Sudut pandang merupakan posisi pengarang dalam sebuah cerita. Mengacu beberapa pendapat ahli (Abrams dalam Nurgiyantoro (2010: 248); Booth dalam Nurhayati, 2012:17; dan Aminuddin, 2010: 90) penulis menyimpulkan bahwa sudut pandang merupakan teknik yang dipilih pengarang untuk mengemukakan gagasan dan cerita.

Usaha pembagian sudut pandang telah dilakukan oleh banyak pakar sastra, namun pandangan pakar tersebut pada dasarnya memiliki pendapat yang sama berkisar pada posisi pengarang sebagai orang pertama,orang ketiga, atau campuran. Waluyo dalam Nurhayati (2012:18) membagi penggolongan sudut pandang menjadi 2 metode dalam pusat pengisahan, yaitu (1) metode orang pertama tunggal (aku), pengarang menceritakan kisah aku. Aku berkemungkinan pengarangnya, tetapi dapat pula hanya sebagai narator (pencerita); (2) pengarang

24

sebagai orang ketiga dan menyebut pelaku utama sebagai “dia” dan disebut sebagai teknik diaan; yaitu pengarang menceritakan kisah dia atau mereka; (3) omniscient naratif, dalam hal ini pengarang menjadi seseorang yang serbatahu.

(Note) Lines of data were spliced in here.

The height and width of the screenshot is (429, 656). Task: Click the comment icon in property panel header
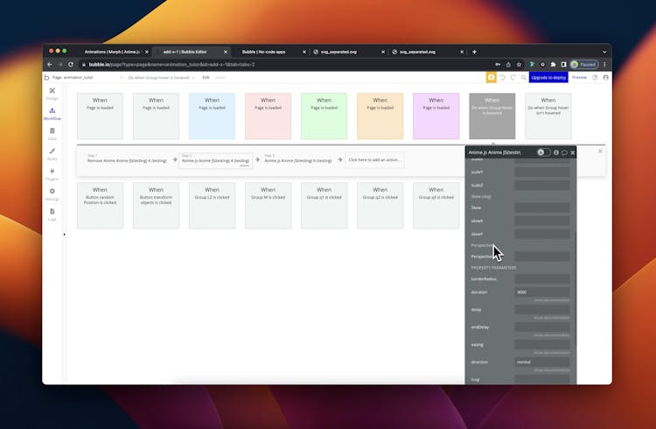564,152
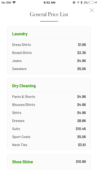Close the General Price List screen
Image resolution: width=98 pixels, height=174 pixels.
92,10
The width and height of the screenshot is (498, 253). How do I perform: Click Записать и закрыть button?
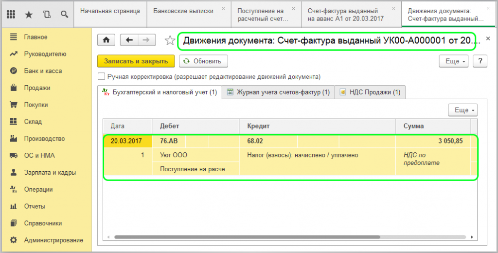pyautogui.click(x=136, y=61)
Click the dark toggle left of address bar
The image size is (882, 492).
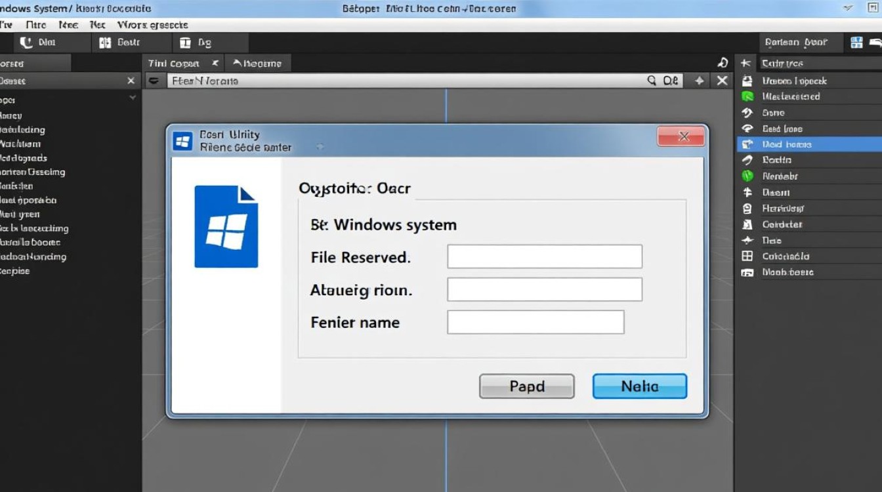click(154, 81)
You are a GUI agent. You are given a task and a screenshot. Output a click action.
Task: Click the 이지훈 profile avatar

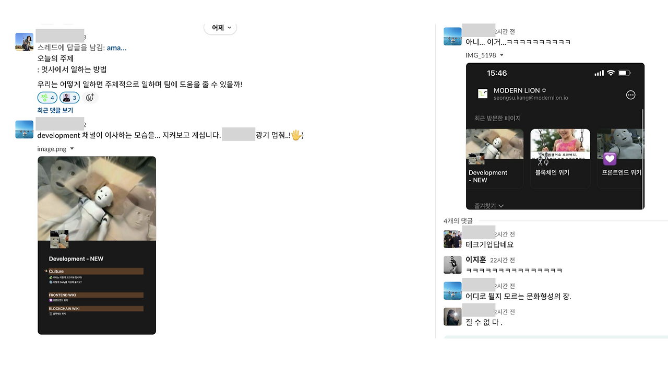tap(452, 265)
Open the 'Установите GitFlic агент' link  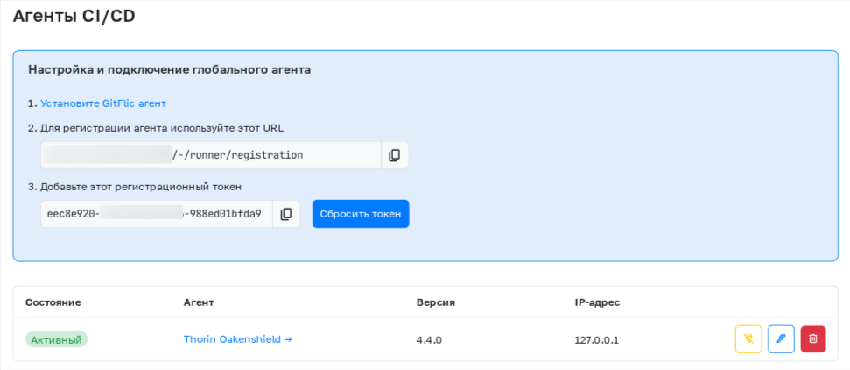[x=102, y=103]
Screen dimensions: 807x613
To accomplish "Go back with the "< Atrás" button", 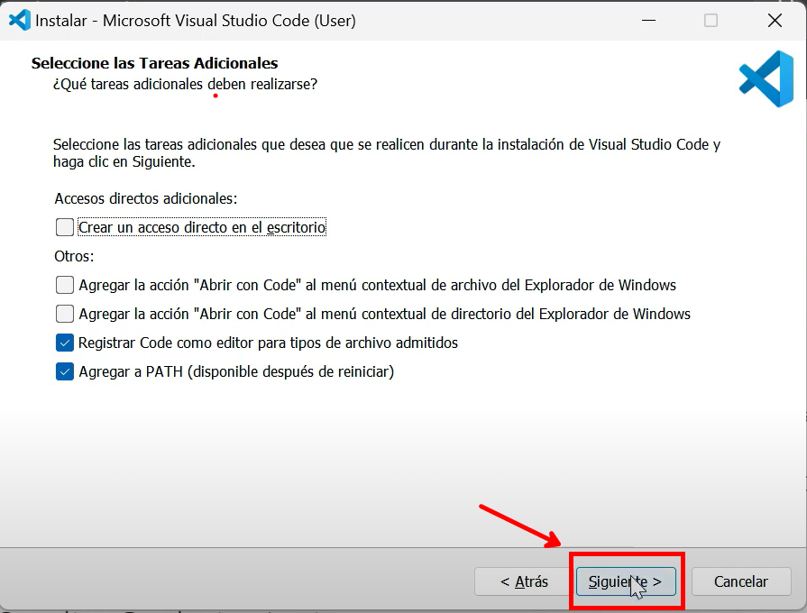I will (524, 581).
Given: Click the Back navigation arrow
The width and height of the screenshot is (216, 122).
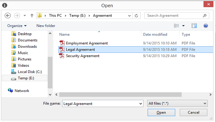Looking at the screenshot, I should 7,15.
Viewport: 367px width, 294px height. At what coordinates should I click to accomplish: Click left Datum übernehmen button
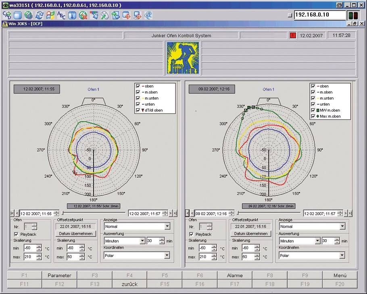76,234
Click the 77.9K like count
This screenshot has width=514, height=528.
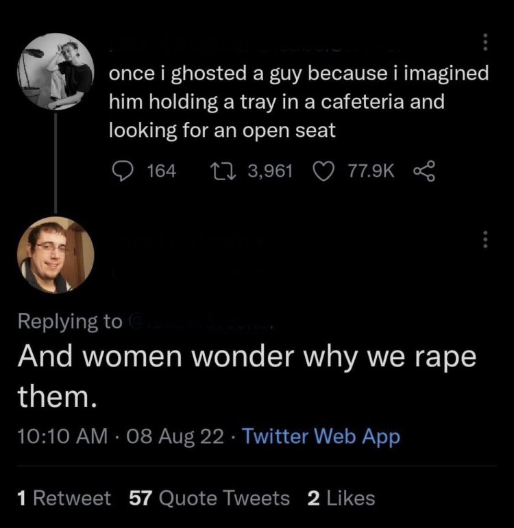point(371,171)
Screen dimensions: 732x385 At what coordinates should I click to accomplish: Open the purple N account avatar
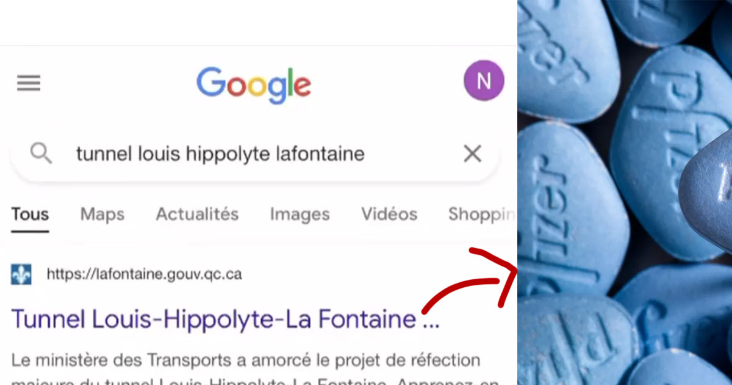[484, 81]
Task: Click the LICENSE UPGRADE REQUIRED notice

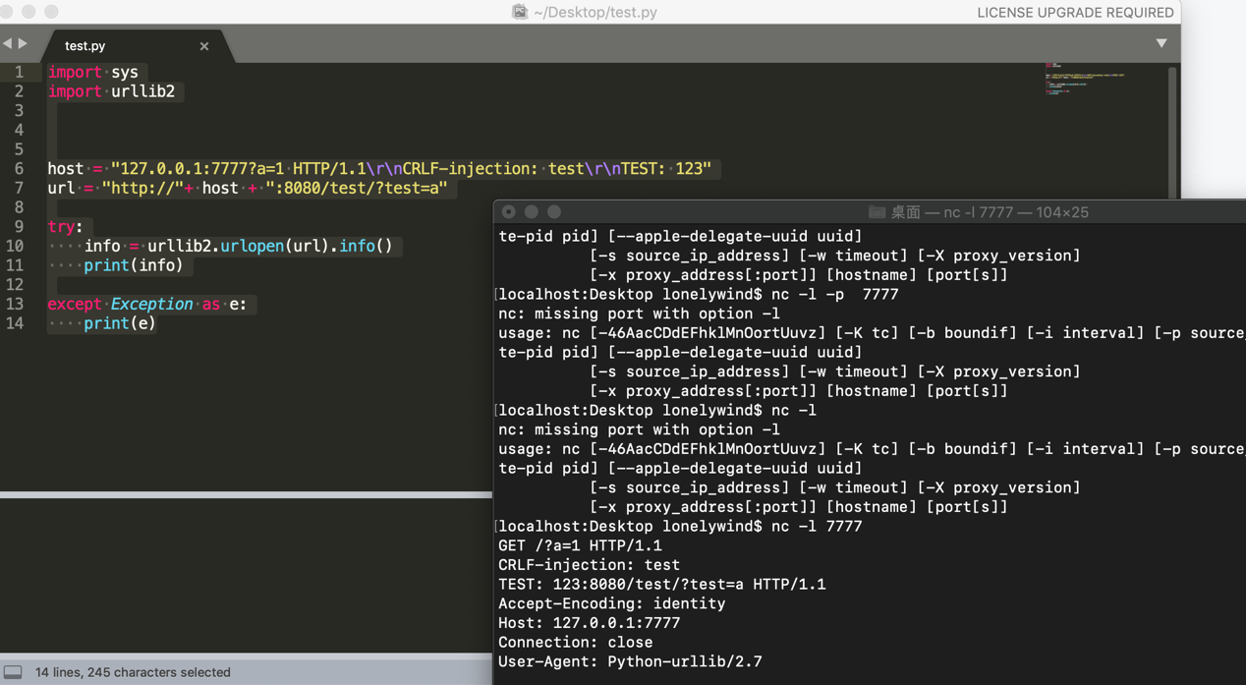Action: point(1075,12)
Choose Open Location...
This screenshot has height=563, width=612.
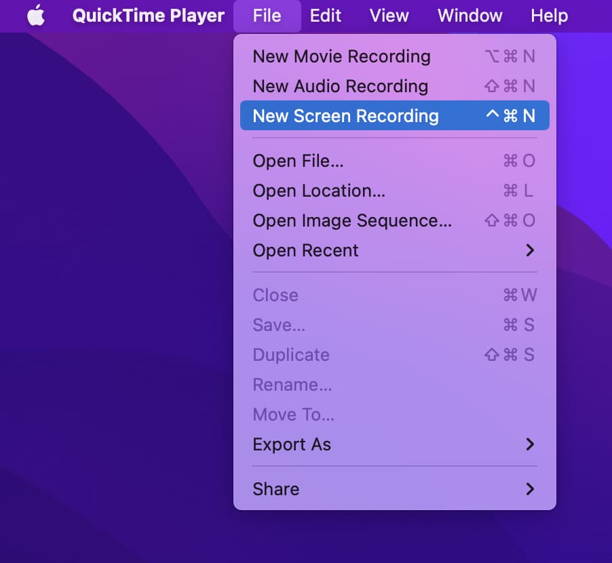tap(318, 191)
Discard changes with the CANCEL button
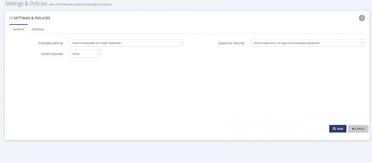 click(x=358, y=129)
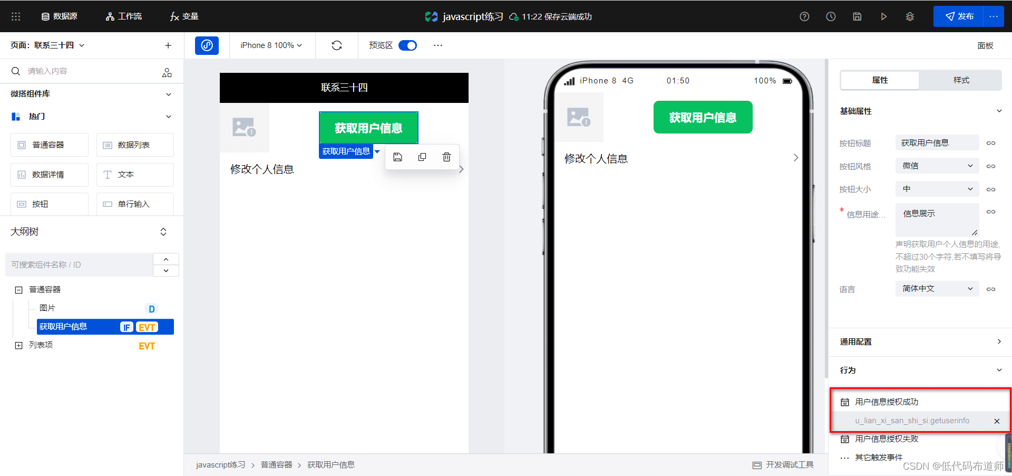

Pengarang dapat menceritakan segalanya atau memasuki berbagai peran secara bebas atau pengarang tidak memfokuskan kepada satu tokoh cerita di dalam bercerita, tetapi semua tokoh mendapatkan penonjolan. Berdasarkan uraian di atas, dapat disimpulkan bahwa sudut pandang merupakan penyebutan kata ganti nama untuk tokoh-tokoh dalam cerita dan posisi narator dalam cerita.